By Jay Kirell
Long before I joined the Army and fought in Afghanistan I watched the events unfold that lead up to the Iraq war. I watched with a sense of dread and skepticism because somewhere, deep down inside, this whole mess felt wrong.
I always had a healthy distrust of President Bush, a distrust many on the left shared, because of the way he came into office back in 2000. While I’m not going to say that clouded the judgment of many liberals on Bush’s motives for Iraq, it certainly didn’t help when the drum beats of war seemingly started up out of nowhere back in 2002.
We were still fresh from 911. Troops had been sent over into the mountains of Afghanistan only a year earlier. We seemingly had no grip on Osama bin Laden. For the life of me I couldn’t understand the thinking behind invading Iraq. It was literally one of the few countries not making noise following the 911 attacks.
Besides that, it seemed that invasion was the verdict decided upon in the media long before a trial commenced that presented any supporting evidence. Fox News was especially effective in turning public opinion in favor of the war, with other news outlets each contributing (in smaller degrees) to the narrative that an invasion was inevitable because “911 changed everything.” Even on MSNBC, Chris Matthews was in full-on cheerleader mode, something many liberals with long-term memories haven’t forgotten.
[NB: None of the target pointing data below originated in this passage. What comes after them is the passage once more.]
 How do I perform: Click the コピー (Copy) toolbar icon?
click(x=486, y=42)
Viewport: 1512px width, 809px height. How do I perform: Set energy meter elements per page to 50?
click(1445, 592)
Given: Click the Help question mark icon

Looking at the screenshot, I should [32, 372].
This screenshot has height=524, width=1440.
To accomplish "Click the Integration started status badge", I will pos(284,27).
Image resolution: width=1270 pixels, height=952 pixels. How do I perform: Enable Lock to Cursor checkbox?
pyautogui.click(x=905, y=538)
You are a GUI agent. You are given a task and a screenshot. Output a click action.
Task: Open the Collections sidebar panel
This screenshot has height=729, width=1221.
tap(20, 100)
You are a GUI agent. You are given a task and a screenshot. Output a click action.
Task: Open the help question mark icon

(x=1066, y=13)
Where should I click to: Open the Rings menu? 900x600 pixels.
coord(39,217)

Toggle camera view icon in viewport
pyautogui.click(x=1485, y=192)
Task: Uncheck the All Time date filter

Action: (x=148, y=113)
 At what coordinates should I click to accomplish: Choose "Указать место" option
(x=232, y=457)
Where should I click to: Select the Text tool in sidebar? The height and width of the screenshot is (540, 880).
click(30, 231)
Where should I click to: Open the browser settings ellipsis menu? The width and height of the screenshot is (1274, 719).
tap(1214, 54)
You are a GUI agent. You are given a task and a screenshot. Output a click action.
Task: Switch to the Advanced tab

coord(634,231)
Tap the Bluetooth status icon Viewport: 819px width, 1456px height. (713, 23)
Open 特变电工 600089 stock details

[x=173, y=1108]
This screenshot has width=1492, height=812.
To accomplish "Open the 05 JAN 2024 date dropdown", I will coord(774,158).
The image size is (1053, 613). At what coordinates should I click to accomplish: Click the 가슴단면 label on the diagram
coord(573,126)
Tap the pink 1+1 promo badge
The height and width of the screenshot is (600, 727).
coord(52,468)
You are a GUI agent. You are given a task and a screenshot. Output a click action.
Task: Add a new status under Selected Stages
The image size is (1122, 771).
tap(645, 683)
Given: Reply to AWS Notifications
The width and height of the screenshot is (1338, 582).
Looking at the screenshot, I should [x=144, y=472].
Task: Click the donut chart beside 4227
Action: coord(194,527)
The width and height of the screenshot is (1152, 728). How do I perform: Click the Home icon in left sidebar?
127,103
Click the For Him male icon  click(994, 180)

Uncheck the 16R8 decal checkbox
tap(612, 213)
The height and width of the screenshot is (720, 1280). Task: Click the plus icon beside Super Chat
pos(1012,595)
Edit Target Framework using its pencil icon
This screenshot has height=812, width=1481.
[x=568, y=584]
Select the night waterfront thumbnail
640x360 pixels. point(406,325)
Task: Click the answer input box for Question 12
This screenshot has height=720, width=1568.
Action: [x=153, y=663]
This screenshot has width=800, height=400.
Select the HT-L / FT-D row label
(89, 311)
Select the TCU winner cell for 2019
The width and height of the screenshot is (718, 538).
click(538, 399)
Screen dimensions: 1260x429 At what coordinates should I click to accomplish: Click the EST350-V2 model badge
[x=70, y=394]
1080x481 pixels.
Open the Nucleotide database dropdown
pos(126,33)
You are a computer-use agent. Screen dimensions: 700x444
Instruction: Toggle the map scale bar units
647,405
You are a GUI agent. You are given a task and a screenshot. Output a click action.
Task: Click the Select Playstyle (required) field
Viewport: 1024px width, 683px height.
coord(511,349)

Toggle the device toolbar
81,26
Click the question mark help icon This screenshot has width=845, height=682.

It was in this environment that I, along with a few hundred thousand others, marched in Manhattan one weekend in February, before the bombs dropped in 2003. It was the most people I had ever seen in one place at one time.
It was also part of a larger, world-wide protest that drew an estimated 6 to 10 million people, from 60 countries in what was called the largest protest event ever in human history. All of them outraged at the thought of war, and nearly all expecting it to carry on regardless of their cries. After all, the anti-war movement doesn’t have the greatest success rate.
Ten years later, on the eve of yet another military action against a middle-eastern country – Syria, many are asking – where are those 6-10 million now?
Well, allow me to answer this way:
We are still here. But not all of us who protested in 2003 are feeling the same vibe in 2013 that we did in 2003. Some are still continuing the fight against all foreign incursions, but not all.
This is for many reasons, and while I can’t speak for the entire anti-war movement, these are the reasons I’m not in the streets:
1. Syria doesn’t look like a bombing campaign followed by a massive land invasion and occupation.
2. The United States is joining other nations in planning action, not pulling and twisting the arms of allies.
3. Syria actually used WMD against its own people, and so far nothing seems to indicate this was a one-time event.
4. There doesn’t seem to be a financial (oil) motive behind any military action against Syria.
Some will look at that list and laugh – say the anti-war left is hypocritical and just didn’t like Bush and that’s why we’re not as loud as a decade ago.
Yeah, we didn’t like Bush. And it’s probably true that if Bush was planning an invasion of Syria we would be more skeptical and there might even be a noticeably-sized protest or two.
There should be no shame in admitting that. Bush earned that distrust and animosity when he concocted the Iraq war out of thin air in the first place. When he was dragged kicking and screaming to the UN with thin-to-completely non-credible evidence of Iraq’s weapons program. When he told the world if you didn’t support his invasion then you supported the terrorists. When he and the rest of the conservative political and media establishment did their best to tar the anti-war left as anti-American.
So one can’t simply expect the anti-war left to treat Bush and Obama as equals when Obama has done damn near everything humanely possible to avoid following in the swaggering footsteps of his predecessor.
From ending Iraq, to winding down Afghanistan, to leading from behind on Libya, to killing Osama bin Laden with a war plan that assured the least amount of casualties; Obama has consistently flexed America’s power as gingerly as can be expected in a post-911 world where the only frame of reference for a president is George W. Bush and his litany of mistakes.
So in regards to Syria, (and for that matter drones and other icky war stuff) while the anti-war left is probably not jumping up and down with excitement at the thought of an aerial bombardment, it has remained silent out of respect for a man many of them voted for. A man they still look to as someone who shares the idea that military action is not something to be taken lightly. Someone they whose judgment they trust and who seems to wrestle with questions of military action longer than may of his predecessors.
Should that trust be broken with a botched Syria intervention, expect what’s been a silent anti-war movement to speak up. Until then, the anti-war left is where it has been the last five years – observing its president be an improvement over the last one.
For a movement that boasts a lifetime record of 0-for-everything, that’ll do for now.